▶ _What to do_
Look below for the line containing "Click Select all under Virtualmin settings"; from there, print each line exactly up to and including the line containing "Open the Add Type HOMO dropdown", and stop.

Material supplied Start Marker

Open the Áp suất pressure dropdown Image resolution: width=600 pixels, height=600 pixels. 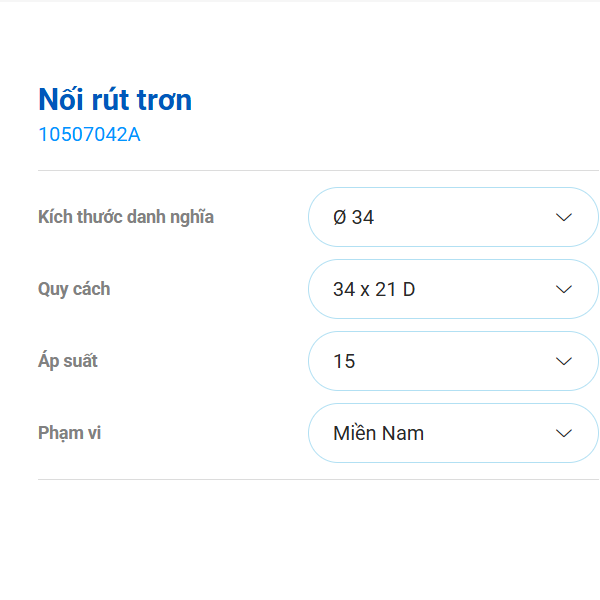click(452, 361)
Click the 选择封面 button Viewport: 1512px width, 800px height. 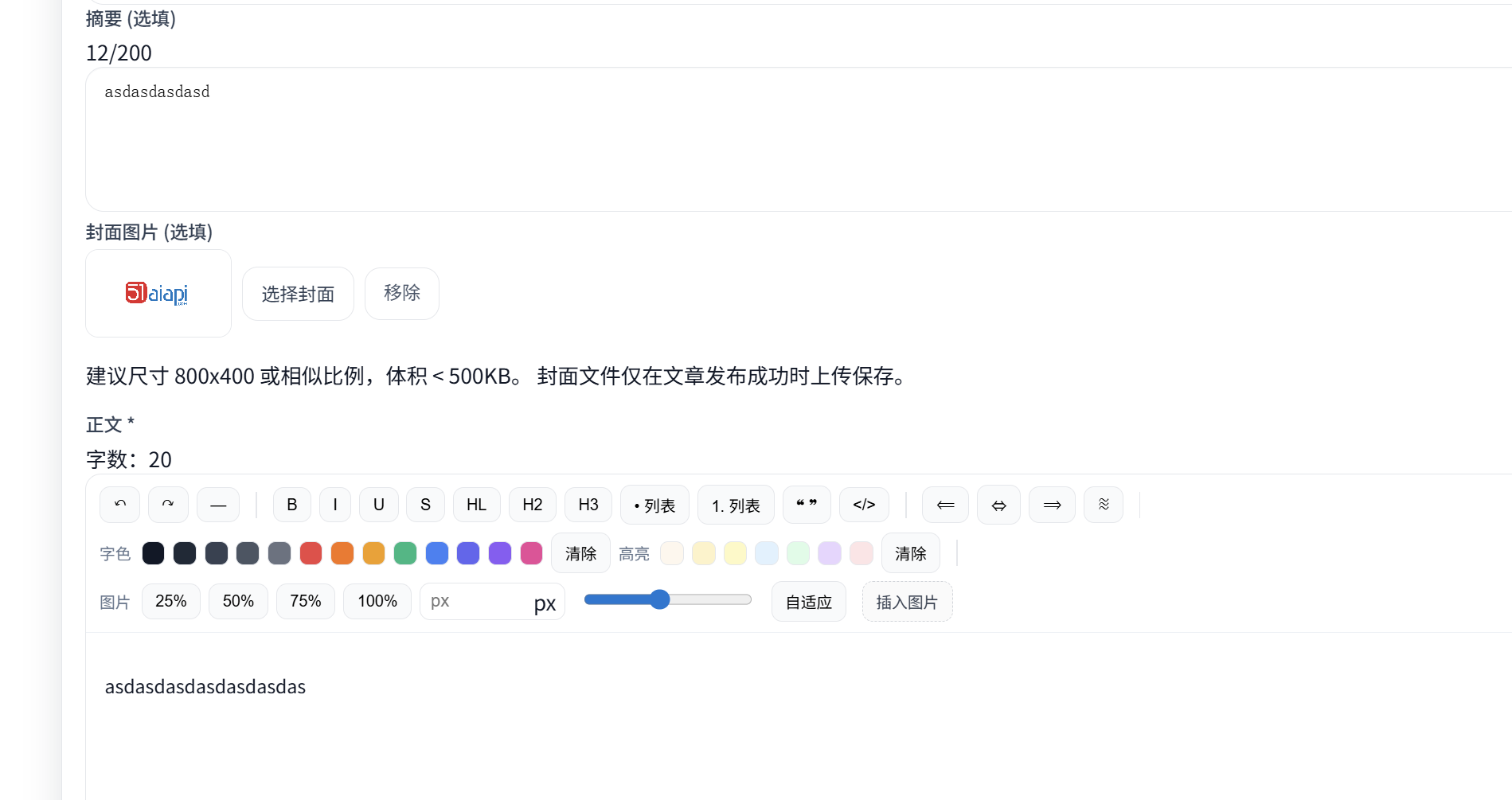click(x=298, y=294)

Material supplied End Marker
Material supplied Start Marker

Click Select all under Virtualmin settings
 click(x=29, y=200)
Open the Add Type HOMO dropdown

Material supplied End Marker
Material supplied Start Marker

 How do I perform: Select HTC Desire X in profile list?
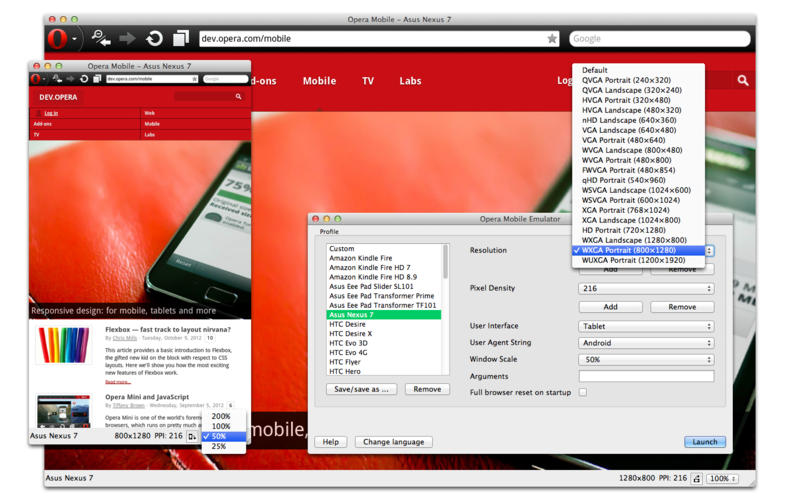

Material supplied End Marker

▶ _The completed task_
Click Select all under Virtualmin settings
 click(x=29, y=200)
Open the Add Type HOMO dropdown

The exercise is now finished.